I'd buy AMD for the sake of great motherboards... I mean like matx Crossfire for $100... (jetway)
 


I don't know really one way or another but what i can say is that the anandtehc site, where the user Flipped Gazeleel claimed he got it to work, there was soem pictures you might have missed:

http://picasaweb.google.com/way.of.the.camera/PhenomIIX3X4#

those are F.G.'s so if you have any questions [or qoubt] why not just ask him instead of all this ranting and raving...in the meantime I am soo thinking about this little tri-core to four-core set-up.

I honestly wonder if you need a biostar, or would a gigbyte be fine in particular the: GA-MA790FXT-UD5P.

It does seem a little too easy to be true, and if something is too good to be true, than it ususally is.

But I still await further testing.
 
Still no full true Prime 95 test shwoing.
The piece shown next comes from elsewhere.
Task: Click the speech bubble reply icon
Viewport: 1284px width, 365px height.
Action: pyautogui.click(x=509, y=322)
I am waiting till I see one passing Prime 95 at the stock 940 voltage. If it has to have a higher voltage to keep it stable with the 4th core enabled then its useless as that will limit OCing and push heat/power consumption up as well as lower the CPUs life.
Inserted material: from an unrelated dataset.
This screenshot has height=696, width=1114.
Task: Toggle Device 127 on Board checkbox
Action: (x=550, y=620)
But until then I find its useless to do without stability being proven.
 
http://enthusiast.hardocp.com/article.html?art=MTU4MCwxLCxoZW50aHVzaWFzdA==

The single best review of i7 on the web and one anybody thinking of buying an i7 should read.
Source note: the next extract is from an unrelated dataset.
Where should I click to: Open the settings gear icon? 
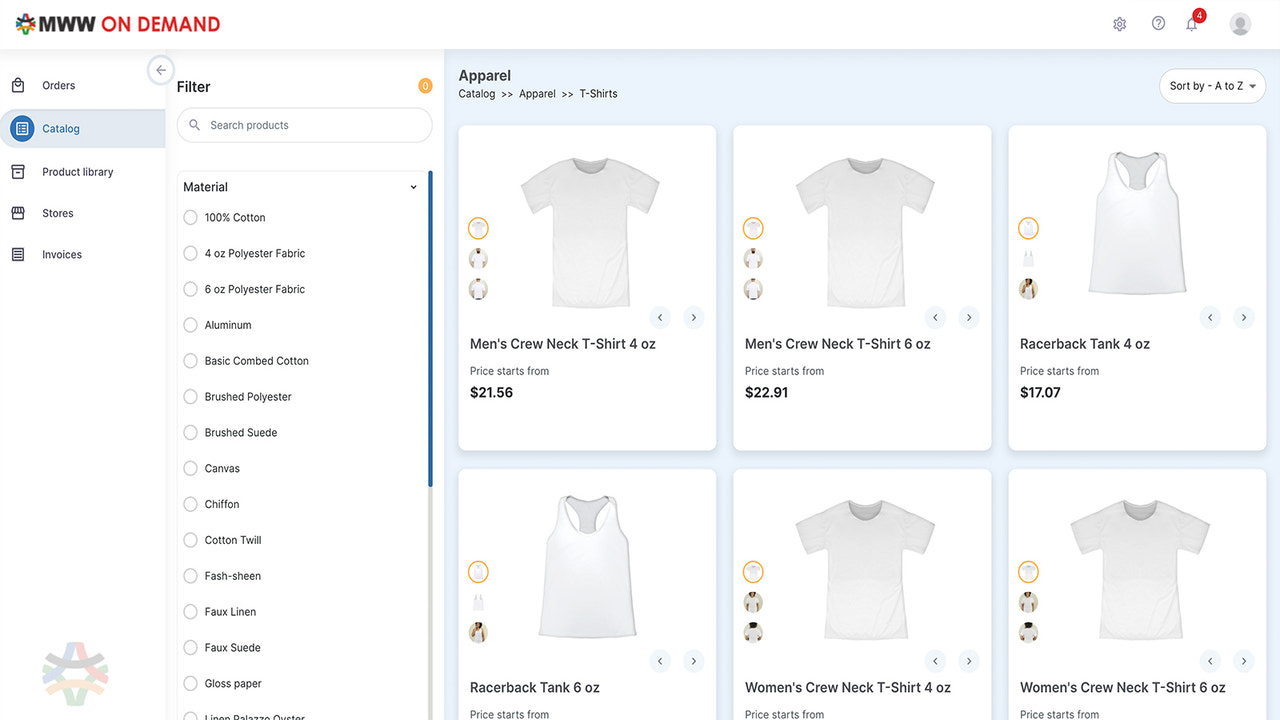(x=1119, y=23)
PS - this review was done way before the THG review caused so much consternation.

So the only test they compare it to Coe 2 Quad clock per clock is of course Lost Planet. Instead of doing it with multi GPUs to see if the performance is better like THG shows. Either way the test is useless since FC2 is a meh game really.
 
http://enthusiast.hardocp.com/article.html?art=MTU4MCwxLCxoZW50aHVzaWFzdA==

The single best review of i7 on the web and one anybody thinking of buying an i7 should read.

PS - this review was done way before the THG review caused so much consternation.


For cring out loud he just got his yesterday and wants to see how high he can overclock it first. Right now he is at 3GHz.
 
Just a quick note:

Chris Angelini's article showing how GTX280 had issues with the Intel i7 920 CPU

Look at "Possibility #5" for an example of how (at the time of the writing) the card from nVidia was not working as efficiently as with the ATI card...whether it was driver related or otherwise.

This article also articulated how as the graphics level went up, the i7 processor was less capable of rendering the game Far Cry 2 as well as the AMD Phenom II could with the nVidia cards.

So for the real, super-hard-core gamer...who is gonna play everything at 2560x1600 4xAA 8xAF or whatever....

I'd say AMD.

Otherwise, i7 if you can afford it.

Anyways. Mobo and CPU on the way from Newegg :)
 
I have to enter the discussion again...

i7 is bottlenecked by most any GPU setup, hence why single GPU setups result in the same FPS between i7 and PII. With 2+ cards however, i7 proves which CPU is more powerful.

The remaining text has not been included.